───── Given data
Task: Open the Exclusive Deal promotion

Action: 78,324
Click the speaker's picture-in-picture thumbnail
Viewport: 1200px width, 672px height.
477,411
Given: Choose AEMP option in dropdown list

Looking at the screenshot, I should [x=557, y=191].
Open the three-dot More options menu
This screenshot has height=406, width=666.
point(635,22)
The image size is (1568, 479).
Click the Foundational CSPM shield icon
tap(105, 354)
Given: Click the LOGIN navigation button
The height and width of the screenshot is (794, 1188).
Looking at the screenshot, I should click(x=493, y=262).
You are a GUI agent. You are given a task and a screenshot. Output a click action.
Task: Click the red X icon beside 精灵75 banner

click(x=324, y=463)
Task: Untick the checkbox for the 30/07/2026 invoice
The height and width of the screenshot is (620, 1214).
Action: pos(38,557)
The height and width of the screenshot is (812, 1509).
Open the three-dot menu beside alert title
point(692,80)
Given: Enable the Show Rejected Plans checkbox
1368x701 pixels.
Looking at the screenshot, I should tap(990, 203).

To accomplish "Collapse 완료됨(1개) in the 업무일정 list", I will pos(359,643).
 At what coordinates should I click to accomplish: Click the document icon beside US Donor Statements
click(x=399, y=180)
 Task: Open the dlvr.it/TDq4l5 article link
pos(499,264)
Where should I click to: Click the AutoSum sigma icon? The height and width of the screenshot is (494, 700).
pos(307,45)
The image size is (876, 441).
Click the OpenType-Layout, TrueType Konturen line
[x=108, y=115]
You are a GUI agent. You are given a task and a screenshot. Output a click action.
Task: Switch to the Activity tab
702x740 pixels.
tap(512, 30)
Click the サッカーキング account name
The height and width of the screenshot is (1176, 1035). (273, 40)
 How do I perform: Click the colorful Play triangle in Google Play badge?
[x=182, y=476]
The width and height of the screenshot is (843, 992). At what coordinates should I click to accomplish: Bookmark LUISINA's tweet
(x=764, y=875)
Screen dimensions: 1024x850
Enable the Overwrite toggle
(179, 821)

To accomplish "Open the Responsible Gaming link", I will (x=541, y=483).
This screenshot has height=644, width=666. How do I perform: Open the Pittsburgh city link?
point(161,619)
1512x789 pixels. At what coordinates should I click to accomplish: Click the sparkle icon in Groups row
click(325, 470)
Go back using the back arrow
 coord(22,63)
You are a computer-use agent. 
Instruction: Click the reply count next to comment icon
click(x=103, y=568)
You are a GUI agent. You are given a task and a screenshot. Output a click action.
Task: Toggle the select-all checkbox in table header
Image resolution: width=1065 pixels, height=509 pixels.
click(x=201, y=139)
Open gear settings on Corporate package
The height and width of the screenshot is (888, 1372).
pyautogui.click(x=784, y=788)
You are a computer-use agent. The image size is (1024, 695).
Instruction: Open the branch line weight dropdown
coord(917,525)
──────────
_What the task asks_
List every line above containing the word "computer".

_Answer for the task_
You are a computer-use agent. 
You are a computer-use agent. The image size is (1024, 695).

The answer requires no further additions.